*** DATASET ENTRIES Section Begins ***
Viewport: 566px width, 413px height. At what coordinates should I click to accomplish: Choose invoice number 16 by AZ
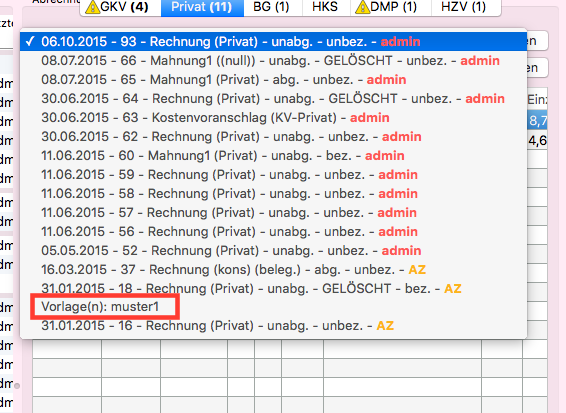[273, 326]
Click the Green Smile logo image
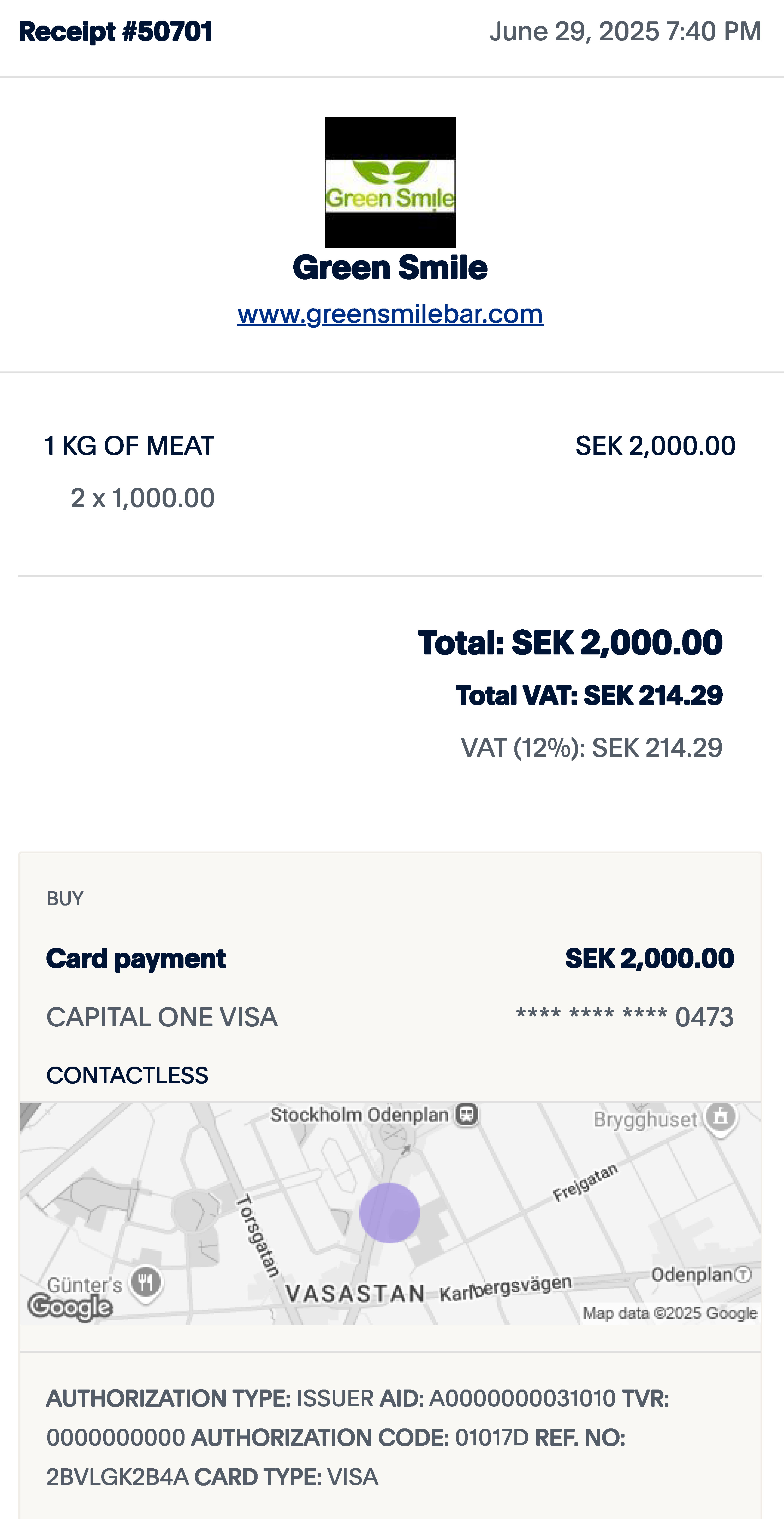Viewport: 784px width, 1519px height. (x=390, y=182)
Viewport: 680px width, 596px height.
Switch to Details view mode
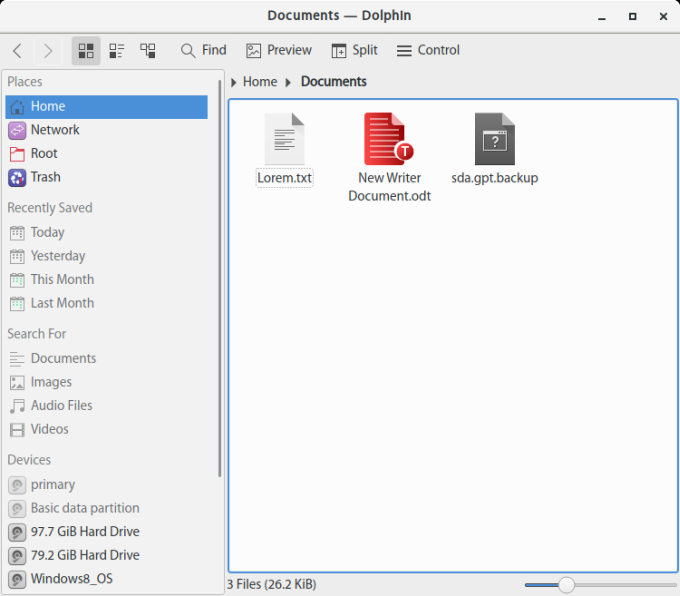tap(148, 51)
*** DATASET ENTRIES Section Ends ***
:: YOUR INSTRUCTIONS ::
Take the line containing "Click the Green Smile logo image" and every line after it up to the end of the entries, and quote them exactly. Both ends count; the pictures do not.

:: ANSWER SPACE ::
Click the Green Smile logo image
Viewport: 784px width, 1519px height. (x=390, y=182)
Viewport: 680px width, 596px height.
Switch to Details view mode
tap(148, 51)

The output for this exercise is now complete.